Wielki Liberace („Behind the Candelabra”, 2013)

Wielki Liberace („Behind the Candelabra”, 2013)

30/11/2013 Uncategorized 0
Wielki Liberace poster
Steven Soderbergh

Rok 1977. Scott Thorson rozpoczyna bliską znajomość z Valentino Liberace. Zaczynają razem spędzać czas, pracować, żyć. Historia oparta na faktach i prawdziwej postaci zarówno Liberace, jak i Thorsona. Opowieść o homoseksualizmie, trudnych relacjach miłosnych, prywatności oraz przemijaniu.

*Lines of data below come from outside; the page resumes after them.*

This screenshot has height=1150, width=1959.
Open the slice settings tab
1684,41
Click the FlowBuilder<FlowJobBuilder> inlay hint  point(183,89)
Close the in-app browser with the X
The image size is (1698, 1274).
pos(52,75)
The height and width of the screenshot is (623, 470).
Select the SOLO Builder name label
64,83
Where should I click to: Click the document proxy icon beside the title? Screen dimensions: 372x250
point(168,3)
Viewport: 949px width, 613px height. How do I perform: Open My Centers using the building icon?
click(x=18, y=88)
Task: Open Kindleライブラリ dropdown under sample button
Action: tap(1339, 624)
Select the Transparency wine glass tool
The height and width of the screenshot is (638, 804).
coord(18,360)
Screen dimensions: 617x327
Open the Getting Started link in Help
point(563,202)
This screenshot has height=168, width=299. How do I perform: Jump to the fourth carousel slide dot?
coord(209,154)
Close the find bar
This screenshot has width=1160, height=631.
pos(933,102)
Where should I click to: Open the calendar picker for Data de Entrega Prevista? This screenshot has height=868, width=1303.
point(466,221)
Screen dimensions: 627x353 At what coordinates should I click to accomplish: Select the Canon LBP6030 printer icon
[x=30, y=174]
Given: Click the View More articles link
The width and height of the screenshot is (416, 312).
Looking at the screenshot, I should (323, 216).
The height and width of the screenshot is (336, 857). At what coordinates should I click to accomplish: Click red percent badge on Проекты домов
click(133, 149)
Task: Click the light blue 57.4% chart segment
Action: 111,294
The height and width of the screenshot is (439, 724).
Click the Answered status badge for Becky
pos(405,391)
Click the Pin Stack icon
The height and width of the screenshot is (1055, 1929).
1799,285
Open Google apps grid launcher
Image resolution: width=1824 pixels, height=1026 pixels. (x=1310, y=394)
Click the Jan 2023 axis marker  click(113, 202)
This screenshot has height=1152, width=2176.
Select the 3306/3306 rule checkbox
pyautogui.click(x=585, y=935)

Tę historię zapewne poznaliście wiele razy. Sam miałem wrażenie, że ją znam, i wam zapewne też się to przydarzy. Spodziewałem się wszystkiego, co ta opowieść miała mi do zaoferowania. Muszę jednak przyznać: jak na to, czym film miał być, wyszło wspaniale. Wszystko układa się w logiczną całość, niczego nie pominięto. Wszystkie punkty, według których historia miała się potoczyć, odbębniono na medal. Wzorowa rzemieślnicza robota. Nawet z kilkoma wyróżniającymi się momentami – w tym wypadku są to na przykład sceny operacji plastycznej i wątek ich dotyczący. Tego wcześniej nie widziałem. Uwierzyłem też, że Liberace był bardzo bogaty. To również plus.

Minusem jest, że nie uwierzyłem, że był aż tak wspaniałym artystą, który aż tyle zarabia. Nie wyróżnia się ani jako muzyk, ani jako człowiek z mikrofonem na scenie. Nie mówi interesujących rzeczy, nie gra wspaniałej muzyki. Jego relacja z Thorsonem działa, bo w takich filmach widz wierzy po prostu na słowo, i twórcom widać to wystarczyło. Ani przez chwilę nie rozważałem, czy to, co oglądam, wydarzyło się naprawdę. To była jedynie „kolejna taka opowieść”, która była wcześniej nawet w wersji heteroseksualnej (młody mężczyzna i sporo starsza kobieta). Warstwa „homo” niewiele dodała.

Wielki Liberace” stoi reżyserią i aktorstwem (oraz charakteryzacją – Zeusie, dałem wiarę we wszystko, co mi pokazali; Matt Damon po operacji, Michael Douglas wygląda, jakby zaraz miał przekroczyć 40’tkę). Zdjęcia są wzorowe, choć się nie wyróżniają. Seans można spokojnie odpuścić.